Other notable reformers like Ulrich Zwingli and John Calvin followed Luther’s lead.
But in the century that followed, it became clear that “Catholic Reform” was not possible, given that the Church of Rome would not divest itself of corruption and false doctrines related to purgatory, particular judgment, devotion to Mary, the intercession of the saints, sacramental rituals with no biblical basis, and papal authority.
As a result of the Protestant Reformation, which was cemented in 1648 with the Peace of Westphalia, the Roman Church declared that apostolic succession could not be claimed by the Protestant Church. Consequently, Pope asserts that the administration of the sacraments is not authentic or legitimate, and thus no church really exists outside the Roman Church.
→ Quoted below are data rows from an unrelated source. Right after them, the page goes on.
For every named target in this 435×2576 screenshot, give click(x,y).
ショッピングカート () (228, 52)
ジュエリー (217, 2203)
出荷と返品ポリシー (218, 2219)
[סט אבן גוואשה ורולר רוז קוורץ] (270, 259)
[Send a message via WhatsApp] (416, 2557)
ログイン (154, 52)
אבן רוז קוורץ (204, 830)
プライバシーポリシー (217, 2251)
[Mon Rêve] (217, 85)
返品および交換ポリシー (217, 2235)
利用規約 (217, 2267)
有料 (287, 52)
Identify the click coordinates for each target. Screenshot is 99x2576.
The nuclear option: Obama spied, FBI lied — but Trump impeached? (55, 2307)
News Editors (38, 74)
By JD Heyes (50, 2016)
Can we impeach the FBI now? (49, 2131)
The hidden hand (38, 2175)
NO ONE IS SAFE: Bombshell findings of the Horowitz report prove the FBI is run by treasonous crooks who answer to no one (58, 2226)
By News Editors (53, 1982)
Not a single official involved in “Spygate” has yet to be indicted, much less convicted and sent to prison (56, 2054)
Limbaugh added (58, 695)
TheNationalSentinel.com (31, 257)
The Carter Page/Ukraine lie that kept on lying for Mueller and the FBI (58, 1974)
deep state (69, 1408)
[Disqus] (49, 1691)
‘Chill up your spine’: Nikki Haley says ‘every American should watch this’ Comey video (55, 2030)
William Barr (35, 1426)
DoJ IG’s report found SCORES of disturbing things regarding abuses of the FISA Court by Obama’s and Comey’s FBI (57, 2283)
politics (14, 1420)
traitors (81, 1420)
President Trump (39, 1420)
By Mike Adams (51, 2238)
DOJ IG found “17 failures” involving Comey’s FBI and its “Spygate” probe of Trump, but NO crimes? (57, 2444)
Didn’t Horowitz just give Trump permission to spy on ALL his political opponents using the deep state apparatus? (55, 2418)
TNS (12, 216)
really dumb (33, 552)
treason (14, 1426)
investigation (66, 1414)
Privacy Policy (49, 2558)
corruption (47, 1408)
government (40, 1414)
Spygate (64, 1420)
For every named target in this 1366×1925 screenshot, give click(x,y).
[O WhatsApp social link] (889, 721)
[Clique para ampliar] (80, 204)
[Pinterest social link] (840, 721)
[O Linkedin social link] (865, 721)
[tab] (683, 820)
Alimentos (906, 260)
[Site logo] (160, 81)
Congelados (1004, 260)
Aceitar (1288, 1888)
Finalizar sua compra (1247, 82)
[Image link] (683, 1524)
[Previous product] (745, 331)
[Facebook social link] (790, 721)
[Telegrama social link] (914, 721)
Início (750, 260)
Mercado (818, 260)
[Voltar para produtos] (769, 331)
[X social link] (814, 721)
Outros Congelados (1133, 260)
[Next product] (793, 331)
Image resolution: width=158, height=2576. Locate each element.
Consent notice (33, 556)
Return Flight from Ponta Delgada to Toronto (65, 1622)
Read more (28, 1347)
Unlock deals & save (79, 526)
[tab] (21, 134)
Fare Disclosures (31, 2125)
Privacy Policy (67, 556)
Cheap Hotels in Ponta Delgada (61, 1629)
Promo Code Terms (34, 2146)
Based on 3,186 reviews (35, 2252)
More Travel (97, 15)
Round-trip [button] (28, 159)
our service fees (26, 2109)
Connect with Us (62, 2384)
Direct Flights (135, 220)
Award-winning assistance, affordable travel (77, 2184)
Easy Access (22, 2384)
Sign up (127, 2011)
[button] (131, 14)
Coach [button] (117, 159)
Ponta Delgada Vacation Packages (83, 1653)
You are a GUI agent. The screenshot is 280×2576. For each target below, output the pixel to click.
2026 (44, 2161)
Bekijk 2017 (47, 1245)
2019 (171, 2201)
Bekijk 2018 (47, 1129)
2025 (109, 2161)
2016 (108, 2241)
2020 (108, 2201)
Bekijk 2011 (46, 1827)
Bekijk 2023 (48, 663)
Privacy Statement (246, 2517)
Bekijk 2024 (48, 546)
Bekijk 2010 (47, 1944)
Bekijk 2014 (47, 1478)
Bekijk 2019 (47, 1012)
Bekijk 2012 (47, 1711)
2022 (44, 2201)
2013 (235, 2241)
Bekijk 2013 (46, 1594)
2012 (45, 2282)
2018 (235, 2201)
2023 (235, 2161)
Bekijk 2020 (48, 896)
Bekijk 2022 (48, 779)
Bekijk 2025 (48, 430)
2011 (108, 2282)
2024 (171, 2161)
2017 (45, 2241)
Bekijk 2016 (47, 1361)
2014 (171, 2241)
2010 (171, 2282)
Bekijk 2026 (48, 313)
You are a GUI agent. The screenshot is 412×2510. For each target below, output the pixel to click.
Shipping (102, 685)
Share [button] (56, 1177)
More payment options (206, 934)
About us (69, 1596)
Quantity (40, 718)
The World Alliance of Reformed Churches issued rebuttals calling into question “whether we are indeed praying together for Christian unity,” and concluding the “exclusive claim that identifies the Roman Catholic Church as the one church of Jesus Christ....... goes against the spirit of our Christian calling toward oneness in Christ.”
In the current Protestant and Reformed theological vernacular, “catholic” with a lower-case ‘c” connotes oneness—the full Body of Christ” —all believers united as one church—as it was used in the early church. “Catholic” with a capital “C” refers to the institution of the Roman Church.
The question remains, “Is the Pope, first and foremost, a Catholic or a catholic?” A more essential question might be, Which would Jesus be?”
(Note: Mark Alexander is a fifth-generation Episcopalian, who broke with his beloved church in 1994, when it became clear that the Episcopal Church USA would not reform its heretical teachings . Today, ECUSA is considered heretical by most of the World Anglican Communion. Currently, Mr. Alexander is a “permanent visitor” with a Presbyterian Church in America congregation.)
Quote of the week
“[The Pope’s decree is] clearly part of an overall pattern, of a clear move.., toward muting the effects of Vatican II.”
--- —Georgetown University theologian Chester Gillis
“It would be completely sufficient if it were to be said that the reforming churches are ‘not churches in the sense required here’ or that they are ‘churches of another type’ but none of these bridges is used [in the decree].”